I just finished doing up 4 of the undecs into 1 each of the 4 WM schemes that were used over the years, 
would have waited for the factory version of the late speedletter scheme except the color looks to be way 
off... So if just bought a case and did all 4 schemes myself... I didn't think these things were quite up to 
USA's usual standards, not bad though... One thing that I was a little disappointed in was the wheels that 
these things come with, they don't pick-up, or transfer power to the brushes very well at all, after playing 
around with a couple of them trying to improve the situation, I gave it up and put some of my aftermarket 
wheels on all 4 of them, which immediately solved the problem... I removed all the smoke modules, but I did 
want the lights to work, I'll just use the wheels on some freight cars in the future... I also moved the brush 
sets in towards the axles as far as I could to reduce the brush drag as much as possible... All in all, they 
turned out pretty nice...
Paul R...


----------



## markoles (Jan 2, 2008)

Paul,

Photos?


----------



## xtcbct (Jul 15, 2008)

Is it just me, or do these cabooses still seem dwarfed by much of the other freight cars available from USAT? 

Xian


----------



## Nicholas Savatgy (Dec 17, 2008)

This style of caboose in real life was small compared to other cabooses. so thats why it looks as it does.


----------



## aceinspp (Jan 2, 2008)

Yep a tad bit smaller as in real life so it's not a big deal. Later RJD


----------



## W3NZL (Jan 2, 2008)

I think too many folks have been looking at too many oversized A-C cabs for too many years... hehe

Mark,
Some pics of the newly created WM fleet if I can get them posted here... I'm not too pleased with the vandal screens in the circus cab, but was all I had available at the time, they'll 
have to do 'til I can something better...
Paul R...


----------



## lownote (Jan 3, 2008)

Very nicely done!Excellent graphics. I like the screens. 

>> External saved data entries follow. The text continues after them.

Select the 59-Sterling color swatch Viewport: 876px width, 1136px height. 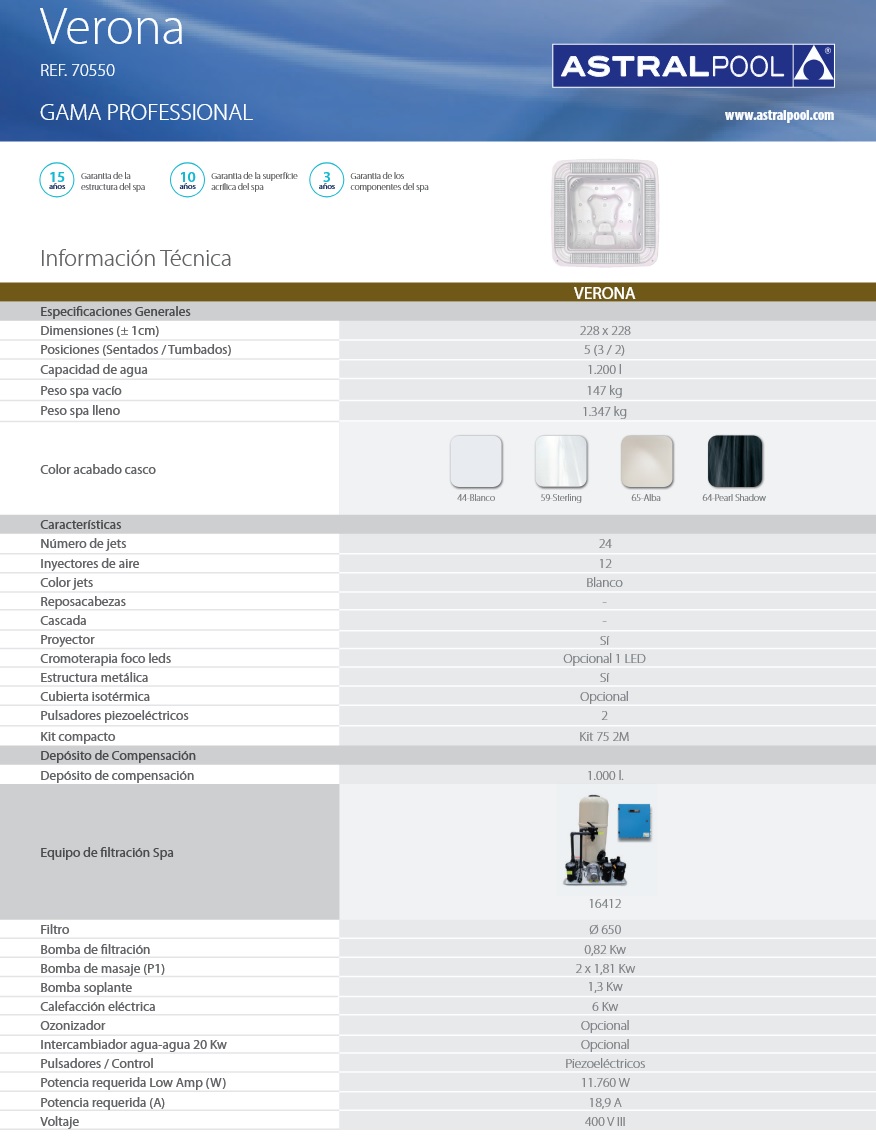(561, 461)
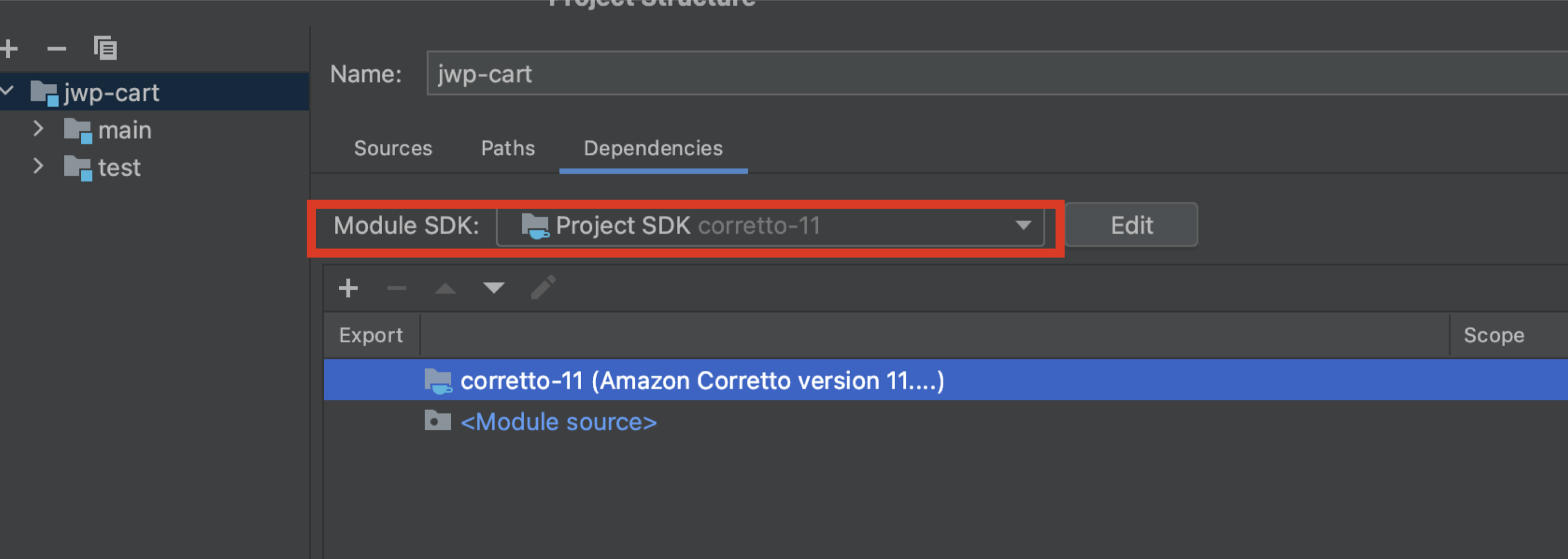This screenshot has width=1568, height=559.
Task: Add a dependency with the plus icon
Action: point(348,287)
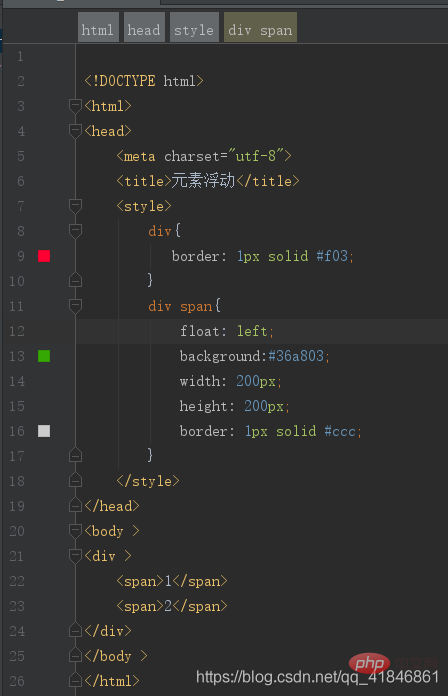Select the style breadcrumb
The width and height of the screenshot is (448, 696).
194,28
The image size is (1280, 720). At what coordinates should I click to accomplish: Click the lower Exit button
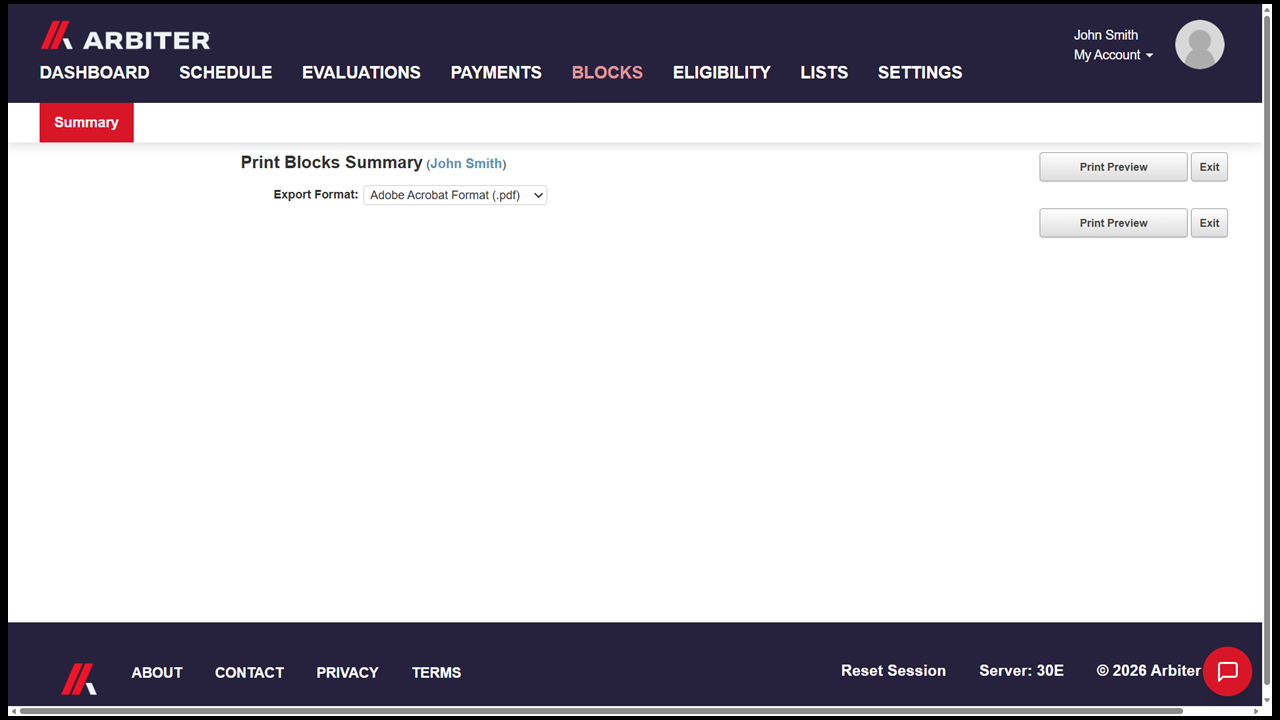coord(1209,223)
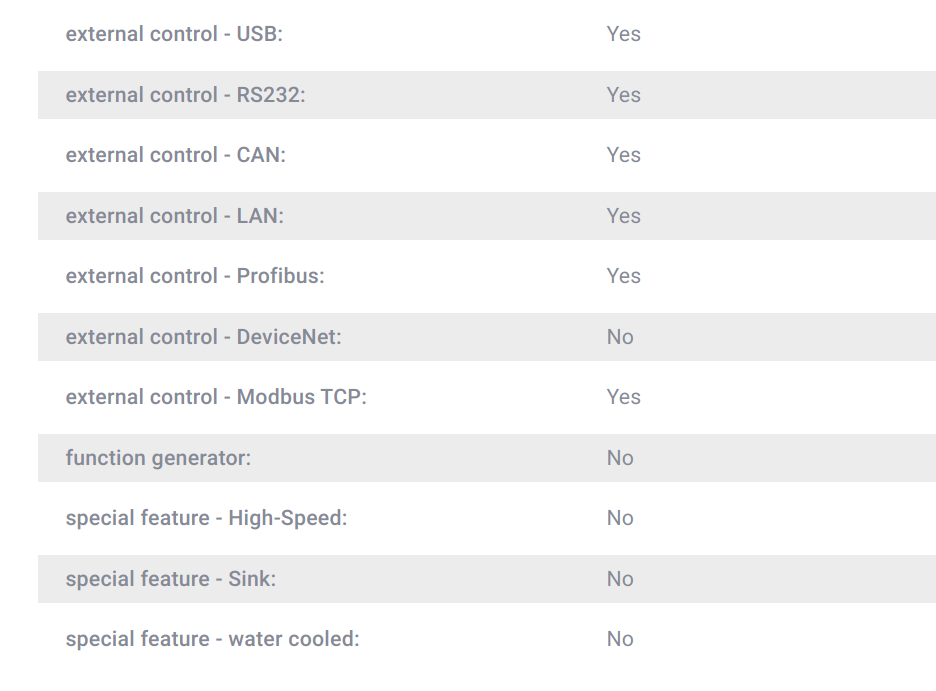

I posted pictures a while back of the center cupola caboose next to the aristo long steel caboose.It's very clear the Aristo caboose is NOT in 1:29. It's at least 1:24 and maybe even bigger


----------



## Chris France (Jan 3, 2008)

Looking good Paul. Having helped paint the 1801 into circus colors at the B&O I'm very impressed by your circus job. For scaled down screens, maybe some type of stiff fabric? When I look at 1801 from a distance the screens almost look like a solid sheet, that's the only think I can think of that would be closer than what you did. Nice work! Come to the B&O sometime and I'll make sure you get to see the 1801 and the 236 if they're not in the display yard.


----------



## markoles (Jan 2, 2008)

Paul,

Nicely done!! Could you use porch screen mesh for your vandal covers? 

I drive past a restored Reading caboose in Lititz, PA twice a day that is this northeast style. It is not very big, outside or inside!


----------